[Stored records]

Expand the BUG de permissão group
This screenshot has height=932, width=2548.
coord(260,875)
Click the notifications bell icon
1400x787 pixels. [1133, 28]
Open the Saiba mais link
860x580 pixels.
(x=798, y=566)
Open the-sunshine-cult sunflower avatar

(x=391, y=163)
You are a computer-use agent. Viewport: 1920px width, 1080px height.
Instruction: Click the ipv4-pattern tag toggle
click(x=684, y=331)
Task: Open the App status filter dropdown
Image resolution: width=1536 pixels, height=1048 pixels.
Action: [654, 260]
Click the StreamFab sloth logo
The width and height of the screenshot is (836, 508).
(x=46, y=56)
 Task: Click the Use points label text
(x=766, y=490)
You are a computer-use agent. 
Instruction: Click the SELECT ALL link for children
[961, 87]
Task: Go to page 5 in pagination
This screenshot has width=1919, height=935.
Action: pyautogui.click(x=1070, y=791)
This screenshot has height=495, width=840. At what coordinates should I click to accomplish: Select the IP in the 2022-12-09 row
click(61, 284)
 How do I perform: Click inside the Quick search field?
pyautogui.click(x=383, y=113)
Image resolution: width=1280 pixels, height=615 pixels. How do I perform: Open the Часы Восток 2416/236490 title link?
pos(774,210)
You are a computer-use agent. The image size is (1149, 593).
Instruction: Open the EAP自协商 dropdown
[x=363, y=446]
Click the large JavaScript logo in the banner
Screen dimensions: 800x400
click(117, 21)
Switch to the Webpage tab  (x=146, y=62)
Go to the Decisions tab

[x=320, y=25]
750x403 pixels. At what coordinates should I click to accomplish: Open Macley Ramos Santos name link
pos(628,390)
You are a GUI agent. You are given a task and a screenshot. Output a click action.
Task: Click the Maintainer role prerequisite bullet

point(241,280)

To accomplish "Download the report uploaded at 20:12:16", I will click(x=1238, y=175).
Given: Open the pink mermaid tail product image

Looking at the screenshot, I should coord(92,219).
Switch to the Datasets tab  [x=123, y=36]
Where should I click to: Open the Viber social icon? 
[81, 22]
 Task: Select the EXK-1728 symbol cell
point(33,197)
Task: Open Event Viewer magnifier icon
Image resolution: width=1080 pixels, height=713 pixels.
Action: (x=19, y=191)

**What to do**: Copy each line of the data exactly, leaving nothing out.

**Answer section**:
Expand the BUG de permissão group
This screenshot has height=932, width=2548.
coord(260,875)
Click the notifications bell icon
1400x787 pixels. [1133, 28]
Open the Saiba mais link
860x580 pixels.
(x=798, y=566)
Open the-sunshine-cult sunflower avatar

(x=391, y=163)
You are a computer-use agent. Viewport: 1920px width, 1080px height.
Instruction: Click the ipv4-pattern tag toggle
click(x=684, y=331)
Task: Open the App status filter dropdown
Image resolution: width=1536 pixels, height=1048 pixels.
Action: [654, 260]
Click the StreamFab sloth logo
The width and height of the screenshot is (836, 508).
(x=46, y=56)
 Task: Click the Use points label text
(x=766, y=490)
You are a computer-use agent. 
Instruction: Click the SELECT ALL link for children
[961, 87]
Task: Go to page 5 in pagination
This screenshot has width=1919, height=935.
Action: pyautogui.click(x=1070, y=791)
This screenshot has height=495, width=840. At what coordinates should I click to accomplish: Select the IP in the 2022-12-09 row
click(61, 284)
 How do I perform: Click inside the Quick search field?
pyautogui.click(x=383, y=113)
Image resolution: width=1280 pixels, height=615 pixels. How do I perform: Open the Часы Восток 2416/236490 title link?
pos(774,210)
You are a computer-use agent. The image size is (1149, 593).
Instruction: Open the EAP自协商 dropdown
[x=363, y=446]
Click the large JavaScript logo in the banner
Screen dimensions: 800x400
click(117, 21)
Switch to the Webpage tab  (x=146, y=62)
Go to the Decisions tab

[x=320, y=25]
750x403 pixels. At what coordinates should I click to accomplish: Open Macley Ramos Santos name link
pos(628,390)
You are a GUI agent. You are given a task and a screenshot. Output a click action.
Task: Click the Maintainer role prerequisite bullet

point(241,280)

To accomplish "Download the report uploaded at 20:12:16", I will click(x=1238, y=175).
Given: Open the pink mermaid tail product image

Looking at the screenshot, I should coord(92,219).
Switch to the Datasets tab  [x=123, y=36]
Where should I click to: Open the Viber social icon? 
[81, 22]
 Task: Select the EXK-1728 symbol cell
point(33,197)
Task: Open Event Viewer magnifier icon
Image resolution: width=1080 pixels, height=713 pixels.
Action: (x=19, y=191)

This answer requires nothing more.